By Joseph Ax
(Reuters) – Republican Texas Governor Greg Abbott will try to hold off challengers on his right flank on Tuesday to set up a likely November election against Democratic former Congressman Beto O’Rourke as the state holds the first nominating contest of the U.S. midterms.
Voters will also pick their parties’ nominees for the U.S. House of Representatives and other statewide offices in primary elections that will provide the first test of a wave of new restrictions on voting passed in response to Donald Trump’s false claims of election fraud.
The results will offer clues about the mood of American voters who decide on Nov. 8 which party will control Congress for the rest of President Joe Biden’s four-year term in office.
The voting comes the same day that Biden — struggling with low public approval and facing a major foreign policy crisis in Russia’s invasion of Ukraine — delivers his annual State of the Union address to the American people.
Midterms typically serve as a referendum on the sitting president, and Republicans are favored to win a majority in at least one of the two chambers of Congress that Democrats control by razor-thin margins. Doing so would allow them to block Biden’s legislative agenda and to launch potentially damaging investigations into his administration.
Texas’s Republican attorney general, Ken Paxton, is running for a third term, despite his pending 2015 indictment for securities fraud. Paxton has denied any wrongdoing and has been endorsed by former President Trump.
His Republican opponents include firebrand U.S. Representative Louie Gohmert, Land Commissioner George P. Bush, grandson of former President George H.W. Bush and former state Supreme Court Justice Eva Guzman.
Under Texas law, if no candidate exceeds 50% of the vote, the two top vote-getters advance to a runoff election on May 24.

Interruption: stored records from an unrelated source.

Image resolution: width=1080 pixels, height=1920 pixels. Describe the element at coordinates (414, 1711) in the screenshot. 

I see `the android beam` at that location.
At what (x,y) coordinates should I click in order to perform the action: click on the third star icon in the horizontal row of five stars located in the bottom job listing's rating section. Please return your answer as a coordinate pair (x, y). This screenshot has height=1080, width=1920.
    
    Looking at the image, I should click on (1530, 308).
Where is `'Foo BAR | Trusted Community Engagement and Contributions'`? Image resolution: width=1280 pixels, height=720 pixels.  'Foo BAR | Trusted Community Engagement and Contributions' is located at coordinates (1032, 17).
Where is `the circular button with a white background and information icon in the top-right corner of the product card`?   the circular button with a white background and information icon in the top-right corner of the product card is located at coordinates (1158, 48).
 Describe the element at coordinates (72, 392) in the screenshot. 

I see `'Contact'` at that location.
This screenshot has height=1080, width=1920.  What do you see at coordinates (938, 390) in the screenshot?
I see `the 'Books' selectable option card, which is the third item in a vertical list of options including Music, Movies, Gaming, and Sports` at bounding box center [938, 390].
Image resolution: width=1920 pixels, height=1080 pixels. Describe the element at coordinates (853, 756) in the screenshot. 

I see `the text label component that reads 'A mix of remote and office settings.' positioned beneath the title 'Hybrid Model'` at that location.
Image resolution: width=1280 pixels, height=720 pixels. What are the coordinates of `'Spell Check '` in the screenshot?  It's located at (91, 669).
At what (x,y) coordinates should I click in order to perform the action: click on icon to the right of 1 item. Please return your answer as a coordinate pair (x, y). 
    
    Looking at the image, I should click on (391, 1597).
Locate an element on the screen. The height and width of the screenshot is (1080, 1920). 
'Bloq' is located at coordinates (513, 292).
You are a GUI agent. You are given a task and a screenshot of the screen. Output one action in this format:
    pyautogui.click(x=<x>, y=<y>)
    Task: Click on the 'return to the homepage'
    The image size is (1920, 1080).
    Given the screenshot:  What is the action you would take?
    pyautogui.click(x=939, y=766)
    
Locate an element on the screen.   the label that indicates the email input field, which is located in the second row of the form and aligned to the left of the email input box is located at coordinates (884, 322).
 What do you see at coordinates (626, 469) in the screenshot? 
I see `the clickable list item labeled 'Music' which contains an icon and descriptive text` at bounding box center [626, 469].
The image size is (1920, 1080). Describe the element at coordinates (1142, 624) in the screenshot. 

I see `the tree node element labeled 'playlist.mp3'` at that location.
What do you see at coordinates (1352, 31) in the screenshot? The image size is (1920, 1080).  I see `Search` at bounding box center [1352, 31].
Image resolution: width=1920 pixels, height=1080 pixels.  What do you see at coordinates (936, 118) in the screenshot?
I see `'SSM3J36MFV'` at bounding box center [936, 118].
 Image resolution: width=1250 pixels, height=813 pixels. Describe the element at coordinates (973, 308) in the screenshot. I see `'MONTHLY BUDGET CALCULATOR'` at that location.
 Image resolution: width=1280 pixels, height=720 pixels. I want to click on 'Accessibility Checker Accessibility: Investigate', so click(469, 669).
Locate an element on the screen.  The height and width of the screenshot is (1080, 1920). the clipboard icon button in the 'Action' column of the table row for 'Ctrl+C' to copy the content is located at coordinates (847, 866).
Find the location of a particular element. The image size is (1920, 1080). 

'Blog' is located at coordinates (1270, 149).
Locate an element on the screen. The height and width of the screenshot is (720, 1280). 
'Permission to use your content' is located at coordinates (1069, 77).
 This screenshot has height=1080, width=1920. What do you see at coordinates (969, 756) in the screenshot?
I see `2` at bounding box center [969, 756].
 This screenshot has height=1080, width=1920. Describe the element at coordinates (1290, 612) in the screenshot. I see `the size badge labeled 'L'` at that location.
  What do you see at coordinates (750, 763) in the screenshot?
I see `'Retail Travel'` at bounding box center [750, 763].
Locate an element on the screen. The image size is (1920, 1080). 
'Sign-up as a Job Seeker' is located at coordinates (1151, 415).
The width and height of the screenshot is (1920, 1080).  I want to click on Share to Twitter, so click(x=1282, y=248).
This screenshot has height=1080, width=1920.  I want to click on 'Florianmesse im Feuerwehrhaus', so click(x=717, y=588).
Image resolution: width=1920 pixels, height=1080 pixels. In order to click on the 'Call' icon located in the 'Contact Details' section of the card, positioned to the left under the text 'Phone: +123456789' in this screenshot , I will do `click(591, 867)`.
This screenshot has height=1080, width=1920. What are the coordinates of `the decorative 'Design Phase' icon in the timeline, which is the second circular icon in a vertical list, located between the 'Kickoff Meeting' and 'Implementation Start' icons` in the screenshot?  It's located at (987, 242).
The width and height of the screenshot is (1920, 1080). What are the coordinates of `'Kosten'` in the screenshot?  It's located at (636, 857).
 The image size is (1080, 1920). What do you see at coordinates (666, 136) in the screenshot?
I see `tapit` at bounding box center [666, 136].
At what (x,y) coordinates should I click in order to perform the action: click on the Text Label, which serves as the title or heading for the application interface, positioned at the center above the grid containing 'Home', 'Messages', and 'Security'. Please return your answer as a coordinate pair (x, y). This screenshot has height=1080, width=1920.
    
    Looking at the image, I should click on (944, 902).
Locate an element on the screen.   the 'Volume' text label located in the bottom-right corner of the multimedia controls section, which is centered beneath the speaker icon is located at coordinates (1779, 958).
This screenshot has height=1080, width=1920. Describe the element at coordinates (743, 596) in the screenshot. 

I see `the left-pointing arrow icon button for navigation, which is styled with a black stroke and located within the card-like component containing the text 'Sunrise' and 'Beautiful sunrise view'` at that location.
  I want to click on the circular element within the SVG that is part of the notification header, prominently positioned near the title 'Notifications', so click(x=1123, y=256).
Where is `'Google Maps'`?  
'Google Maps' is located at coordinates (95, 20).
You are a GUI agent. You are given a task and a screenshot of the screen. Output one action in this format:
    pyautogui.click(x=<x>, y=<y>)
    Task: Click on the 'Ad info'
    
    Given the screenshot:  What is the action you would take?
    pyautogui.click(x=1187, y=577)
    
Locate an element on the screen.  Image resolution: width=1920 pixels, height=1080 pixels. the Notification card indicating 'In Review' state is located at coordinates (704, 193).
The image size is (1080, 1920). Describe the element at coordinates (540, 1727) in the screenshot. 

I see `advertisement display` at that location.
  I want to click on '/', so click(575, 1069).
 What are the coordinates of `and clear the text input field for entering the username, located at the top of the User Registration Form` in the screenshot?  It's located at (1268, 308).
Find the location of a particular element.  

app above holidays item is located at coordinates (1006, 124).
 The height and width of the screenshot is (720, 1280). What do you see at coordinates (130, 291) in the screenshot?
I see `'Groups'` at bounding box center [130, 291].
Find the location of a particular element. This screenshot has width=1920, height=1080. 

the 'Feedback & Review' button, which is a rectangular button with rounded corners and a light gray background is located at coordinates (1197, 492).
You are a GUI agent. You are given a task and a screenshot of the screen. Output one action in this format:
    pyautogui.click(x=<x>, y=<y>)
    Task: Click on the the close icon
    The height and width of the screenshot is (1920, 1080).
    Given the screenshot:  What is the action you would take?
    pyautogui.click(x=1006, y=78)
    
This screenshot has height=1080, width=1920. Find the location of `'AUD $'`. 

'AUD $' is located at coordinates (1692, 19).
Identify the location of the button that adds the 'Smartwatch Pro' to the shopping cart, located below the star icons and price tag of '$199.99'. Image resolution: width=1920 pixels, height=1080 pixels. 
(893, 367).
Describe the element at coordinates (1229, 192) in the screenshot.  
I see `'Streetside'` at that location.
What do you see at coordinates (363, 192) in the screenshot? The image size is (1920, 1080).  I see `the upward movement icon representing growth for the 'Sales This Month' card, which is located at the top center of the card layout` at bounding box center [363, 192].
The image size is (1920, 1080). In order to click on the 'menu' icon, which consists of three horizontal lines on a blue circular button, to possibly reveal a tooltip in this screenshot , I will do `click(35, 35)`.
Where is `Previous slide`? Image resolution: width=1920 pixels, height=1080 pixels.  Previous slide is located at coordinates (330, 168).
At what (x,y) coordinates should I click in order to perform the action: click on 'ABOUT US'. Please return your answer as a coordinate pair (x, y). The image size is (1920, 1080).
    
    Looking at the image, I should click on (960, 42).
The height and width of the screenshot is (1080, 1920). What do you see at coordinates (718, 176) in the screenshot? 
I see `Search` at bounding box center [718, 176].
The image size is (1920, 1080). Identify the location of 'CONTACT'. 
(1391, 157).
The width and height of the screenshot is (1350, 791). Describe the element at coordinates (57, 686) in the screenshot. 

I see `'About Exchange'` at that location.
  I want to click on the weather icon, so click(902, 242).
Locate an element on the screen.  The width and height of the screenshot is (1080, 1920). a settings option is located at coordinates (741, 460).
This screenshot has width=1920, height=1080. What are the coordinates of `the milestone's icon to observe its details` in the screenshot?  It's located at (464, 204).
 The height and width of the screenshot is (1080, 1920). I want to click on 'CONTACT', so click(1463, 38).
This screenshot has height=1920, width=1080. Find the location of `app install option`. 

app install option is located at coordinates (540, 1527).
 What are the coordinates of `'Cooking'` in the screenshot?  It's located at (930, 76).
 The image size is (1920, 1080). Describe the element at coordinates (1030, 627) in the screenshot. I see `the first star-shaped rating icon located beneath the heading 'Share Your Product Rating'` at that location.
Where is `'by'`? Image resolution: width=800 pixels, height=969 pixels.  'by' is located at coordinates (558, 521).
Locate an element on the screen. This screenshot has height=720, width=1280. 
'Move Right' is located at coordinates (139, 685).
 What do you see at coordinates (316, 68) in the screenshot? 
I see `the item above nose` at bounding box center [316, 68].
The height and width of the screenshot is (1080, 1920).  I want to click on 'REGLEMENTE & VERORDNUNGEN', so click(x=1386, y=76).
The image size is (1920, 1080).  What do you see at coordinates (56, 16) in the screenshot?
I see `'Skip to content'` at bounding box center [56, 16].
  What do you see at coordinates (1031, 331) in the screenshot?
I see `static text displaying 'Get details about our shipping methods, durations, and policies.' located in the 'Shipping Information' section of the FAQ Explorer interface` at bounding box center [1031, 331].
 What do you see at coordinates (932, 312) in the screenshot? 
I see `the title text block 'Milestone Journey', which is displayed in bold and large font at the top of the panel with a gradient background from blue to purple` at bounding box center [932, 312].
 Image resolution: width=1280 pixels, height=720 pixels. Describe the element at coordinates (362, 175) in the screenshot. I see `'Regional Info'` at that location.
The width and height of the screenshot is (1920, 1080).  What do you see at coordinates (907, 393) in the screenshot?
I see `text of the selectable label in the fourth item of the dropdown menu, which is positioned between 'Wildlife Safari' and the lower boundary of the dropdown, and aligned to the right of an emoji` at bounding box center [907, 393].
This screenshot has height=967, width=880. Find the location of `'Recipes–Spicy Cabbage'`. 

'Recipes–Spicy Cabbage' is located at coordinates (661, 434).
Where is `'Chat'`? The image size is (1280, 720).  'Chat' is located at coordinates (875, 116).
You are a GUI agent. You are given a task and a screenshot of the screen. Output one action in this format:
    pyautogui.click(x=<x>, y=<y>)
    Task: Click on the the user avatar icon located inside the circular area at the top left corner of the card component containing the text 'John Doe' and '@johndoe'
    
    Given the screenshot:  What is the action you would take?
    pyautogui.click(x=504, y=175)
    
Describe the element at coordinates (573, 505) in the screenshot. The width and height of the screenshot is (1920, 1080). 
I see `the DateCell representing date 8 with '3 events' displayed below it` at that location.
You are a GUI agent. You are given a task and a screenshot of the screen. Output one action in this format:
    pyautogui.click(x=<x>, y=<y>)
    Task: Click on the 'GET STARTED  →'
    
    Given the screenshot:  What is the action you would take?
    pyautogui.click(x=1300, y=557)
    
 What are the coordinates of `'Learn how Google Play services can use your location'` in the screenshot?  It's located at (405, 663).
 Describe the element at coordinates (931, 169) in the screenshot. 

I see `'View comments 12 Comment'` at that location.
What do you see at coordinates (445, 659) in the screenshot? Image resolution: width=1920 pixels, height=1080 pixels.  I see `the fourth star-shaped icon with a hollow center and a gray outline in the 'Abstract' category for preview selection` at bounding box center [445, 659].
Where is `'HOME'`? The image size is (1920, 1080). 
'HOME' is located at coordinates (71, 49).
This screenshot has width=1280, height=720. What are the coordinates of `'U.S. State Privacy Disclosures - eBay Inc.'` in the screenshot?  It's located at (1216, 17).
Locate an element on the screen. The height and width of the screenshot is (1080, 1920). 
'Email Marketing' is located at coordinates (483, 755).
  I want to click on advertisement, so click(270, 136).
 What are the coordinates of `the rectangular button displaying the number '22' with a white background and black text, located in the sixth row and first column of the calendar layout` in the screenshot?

LARGE NUMBERS OF BALLOTS REJECTED
Republican lawmakers and Abbott muscled sweeping new voting restrictions through the state legislature last year over objections from Democrats and civil rights groups. In the past few weeks, elections officials in several counties have reported an unprecedented number of rejected mail-in ballots due to new identification requirements.
Abbott has pursued increasingly conservative policies during his second term, including opposing COVID-19 vaccine and mask mandates, signing the country’s most restrictive abortion ban and supporting a Mexico border wall.
Last week, Abbott instructed state agencies to consider medical treatment for transgender adolescents as child abuse, days after Paxton issued a legal opinion to that effect. While the legal effect of the order remains unclear, transgender advocates decried the move as discriminatory and dangerous.
Abbott’s most notable opponents, former Texas Republican Party Chairman Allen West and former state Senator Don Huffines, lag far behind; polls suggest Abbott is likely to avoid a runoff altogether. The governor secured Trump’s endorsement last summer and has nearly $50 million in campaign money.
“Abbott has not left much room to the right of him for these competitors to gain any traction,” said James Henson, director of the Texas Politics Project at the University of Texas. “He’s had his foot on the gas pedal in a perpetual right turn.”
O’Rourke, a formidable fundraiser in his own right who ran a surprisingly strong but unsuccessful run for Senate in 2018, has taken in more than $13 million since launching his campaign in November. He reported having $6.7 million on hand as of Feb. 19.
The Democrat has attacked Abbott for his handling of the state’s power grid, which failed during a series of winter storms that killed hundreds in February 2021.
Abbott has sought to tie O’Rourke to national Democrats, including Biden, at every opportunity, pointing to statement’s from O’Rourke’s brief 2020 presidential campaign to portray him as far too liberal for Texas.
Among congressional races, Republican-backed redistricting has eliminated virtually every competitive district, but some primaries will provide early looks at how each party is navigating internal tensions.
In the 28th District in south Texas, incumbent Representative Henry Cuellar, one of the most conservative House Democrats, will face progressive Jessica Cisneros for the second time.
Either could prove vulnerable in November. Federal investigators searched Cuellar’s home recently, though Cuellar has denied any wrongdoing. Cisneros, who is closely aligned with liberals such as Representative Alexandria Ocasio-Cortez, may be susceptible to Republican attacks that she is too extreme.
Republicans have their own proxy battle in the 8th District, where House leadership has backed former Navy SEAL Morgan Luttrell. But Trump acolytes in the House favor Christian Collins, a former campaign aide to Senator Ted Cruz.
The 15th District, perhaps the most competitive seat this fall, has a crowded field for both parties after incumbent Democrat Vicente Gonzalez opted to run in a neighboring district. Republicans are hopeful they can flip the seat in November after Trump showed unexpected strength among Hispanic voters in 2020.